Use a commercial device called a ‘Scratter’. You could either purchase or even have a go at making it yourself. Instructions on how to make one can be found on the web.

Some people have been known to use a garden shredder.

Finally you could put some apples, cut into quarters, in the bottom of a food grade bucket or wooden barrel. Find a strong pole of reasonable length and then crush, squash, smash your apples.

Warning: Care must be taken when using any of the above mentioned tools. Only the crushing of apples is required.

You should end up with a juicy mush of apples known as ‘pulp’.

8301245-some-apple-gets-pressed-to-a-fresh-apple-juice-some-apple-trees-are-behind-itPULP PRESSING

Now it’s time to get that all important apple juice from the pulp.

Using a Cider Press

Again this is a piece of equipment that you can either purchase (examples in the link below) or have a go at making one yourself. Instructions on how to make one can also be found on the web.

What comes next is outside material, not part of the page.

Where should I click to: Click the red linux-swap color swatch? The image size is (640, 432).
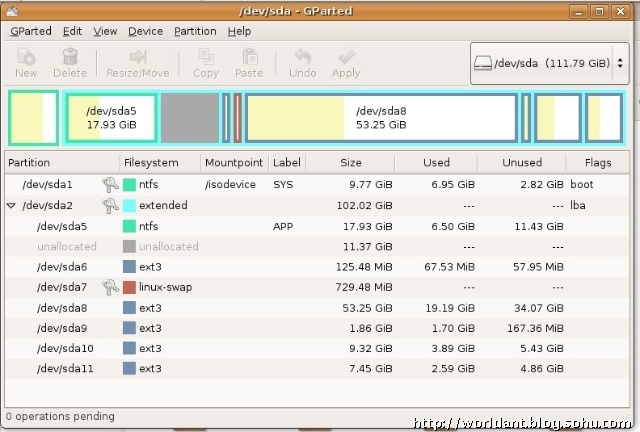[x=130, y=287]
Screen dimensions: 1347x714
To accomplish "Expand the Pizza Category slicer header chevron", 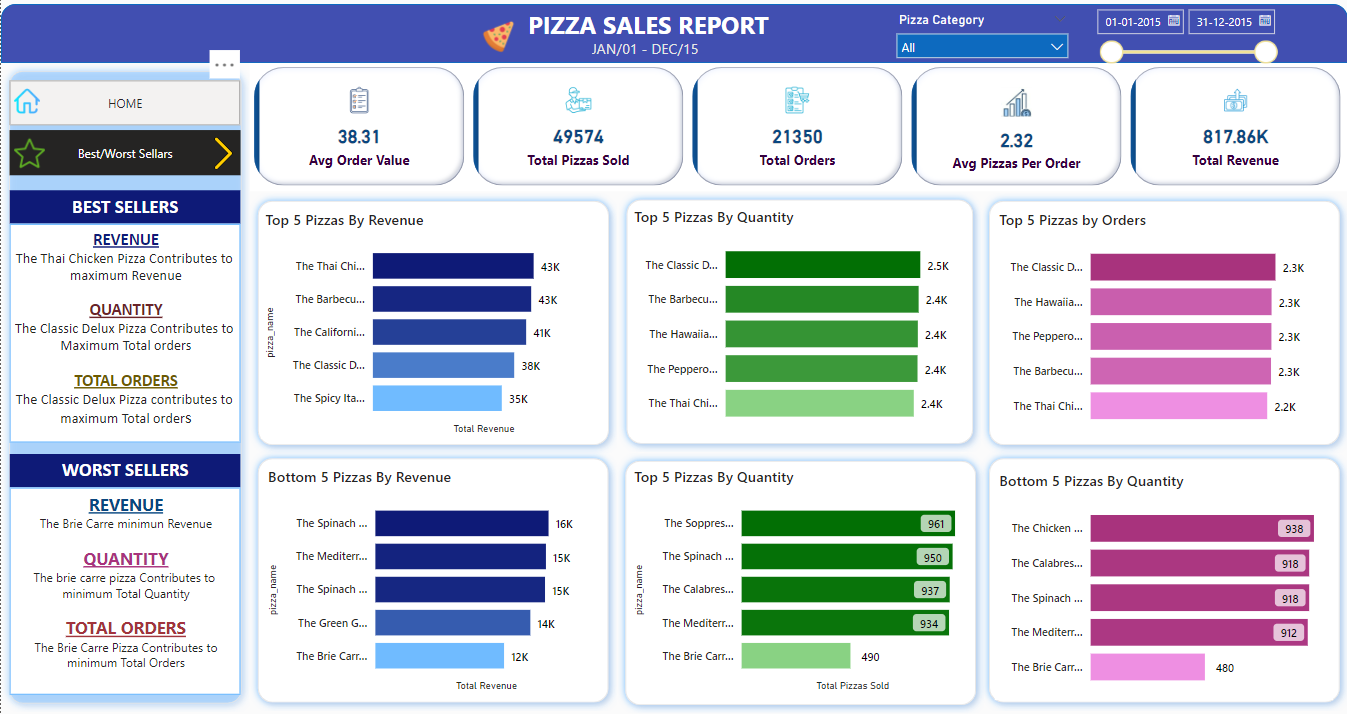I will (1062, 18).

When using a cider press firstly place a bucket or some form of collection container, to collect all that lovely fresh apple juice, under the press. You could also have it flow directly into the fermentation container. Raise the screw to its highest level then fill the bag that is fitted to the basket full of pulp. Fold over the top of the bag placing the heavy plate on top of it. Now begin to tighten the screw. The juices should now begin to pour. When the flow of juice begins to slow keep tighten until you cannot tighten it any more. Sometimes you can obtain a little more juice by leaving it for a while and then returning to tighten the screw further.

Remember to taste your juice because whilst you are milling and pressing yours apples.  You can add more apples of a particular variety, e.g. crab apple, to adust the acidity or sweetness of your juice.  This may take you a few attempts at making cider before you achieve your best preferred flavour. Practice makes perfect.

You may see other terms e.g. ‘ratchet press’ or hydraulic press.  But the basic principle is to wrap the pulp in muslin and apply alot of weight and pressure to extract the juice.